Ömer bu çılgın kıza baktı. “Var neden ki ben Hamza Haznedar’ın oğluyum.”

Sema kaşlarını havaya kaldırdı. “Uuuu çokta ukalayız. “

Bahar ” Sema” diye gözlerini çıkardı.

Yanlarına gelen Elif ve Hamza merak içindeydi.

Hamza oğlu ile sevdiği kadın arasında gezdirdi gözlerini.” Sorun varmı Bahar.”

“Tek sorun oğlun zeki ve sevimli.” Hamza’nın titreyen göz bebekleri yerini pırıl pırıl bakışlara bırakmıştı.

“Benim sınıfımda da bunun dişisi var Bahar,” Sahi Alin’in annesi ve babası neden gelmedi?”diye sordu Sema.

Elif yalan söylemeyi hiç beceremiyordu. Ama yinede utana sıkıla, “onlar iş için zeytinliklere gitmek zorunda kaldılar. Sorun değil sonra görürsünüz gelirler.”dedi.

Olumlu şekilde başını salladı Sema.” Yarın seni erken bekliyorum Ömer oldu mu?”

Ömer başını sallamakla yetindi. Hamza’ya döndü Bahar. ” Biraz vaktin varmı?”

Bilse Hamza ona ömrünü vermiş. Bu soruyu sormaya utanırdı Bahar. “Elbette” diyebildi sadece.
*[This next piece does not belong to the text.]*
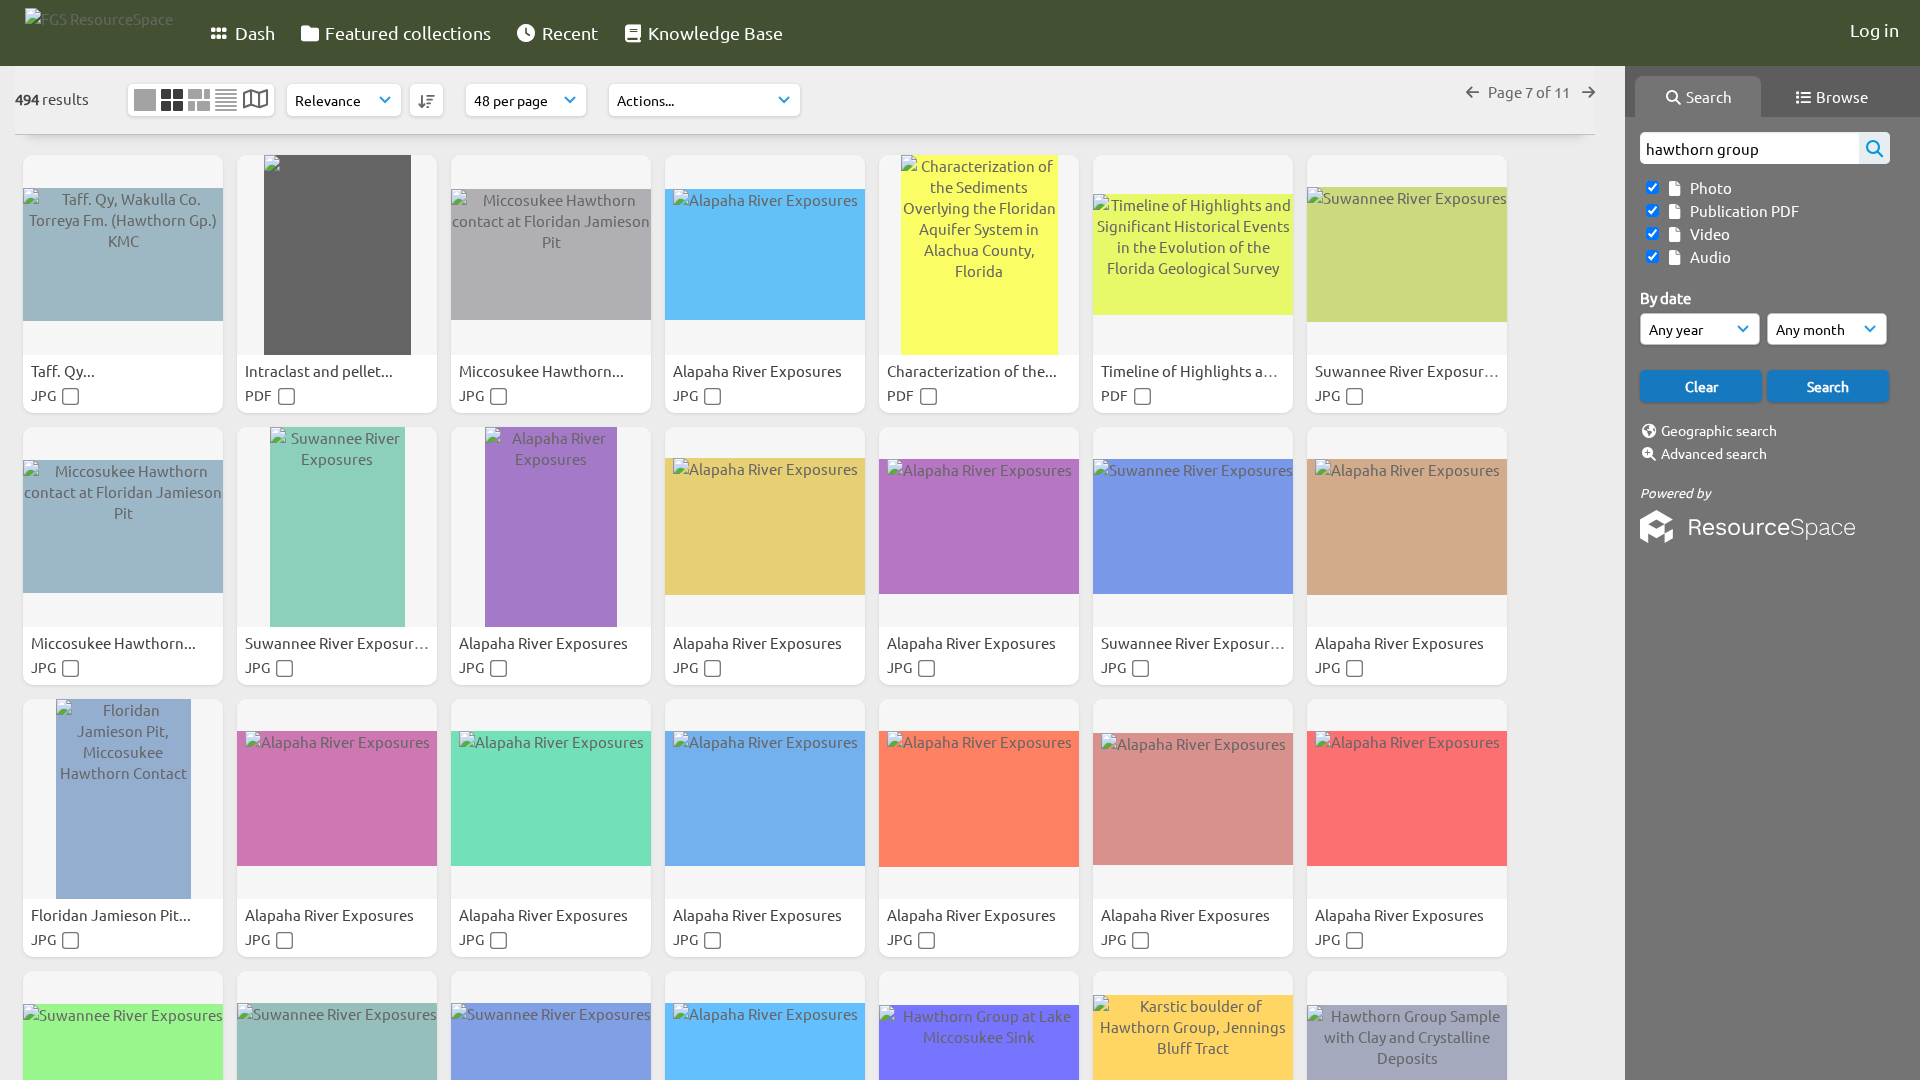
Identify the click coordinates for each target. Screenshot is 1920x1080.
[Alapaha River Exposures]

Bir kaç metre ileriye doğru yan yana yürüdüler. “Oğlun çok zeki bir çocuk.” durup bakışlarını Hamza nın koyu kahverengi gözlerine kilitledi.

“Öyle diyorsan öyledir.”

“Okumayı biliyor degil mi?”

“Evet. Kitaplara ilgisi büyüktü diğer çocuklar oyuncaklarla oynarken o benim kitaplarımla oynardı. Okul yaşına kadar beklemek istemedim üç yaşından itibaren eğitim aldı. Son iki yıldır hızlı okuyup anlıyor.”

Duydukları her çocuğa has şeyler değildi. Bahar’ın aklına takılan bir şey, yok hatta iki şey vardı.

“Peki… Bu derece zeki bir çocuğu neden devlet okuluna getirdin. Özel okul ona daha fazla yardımcı olabilirdi.”

Hamza güldü. Bahar’da güldüğünde çıkan gamzesine baktı. Dokunma hissi uyandırıyordu Bahar’da.

“Neden güldün?”

“Ben Amerika’da okudum üniversiteyi ekonomi üzerine master bile yaptım. Ve ilk ortayı bu okulda, liseyide hemen arka sokaktaki okulda okuyup sınavda okul birincisi oldum.”

Ellerini göğsünde bağladı Bahar. “E yani…” Ne anlatmak istediğini anlamıştı. Ama ukalalık baba ogulda fazlaca mevcuttu. Bunu net anlamıştı.

Hamza başını Bahar’a doğru yaklaştırdı. Bahar’ın kalbi tekliyordu. Bu adam ona yaklaşınca. Oda kendini geri attı.

“Yanisi özel okula gerek yok. İsteyen okur istemeyen okuyamaz.” Bakışları direk birbirlerinin gözlerindeydi.

“Peki öyle olsun başka bir konuda şu ki cevap vermek zorunda değilsin ama öğretmen olarak soruyorum.”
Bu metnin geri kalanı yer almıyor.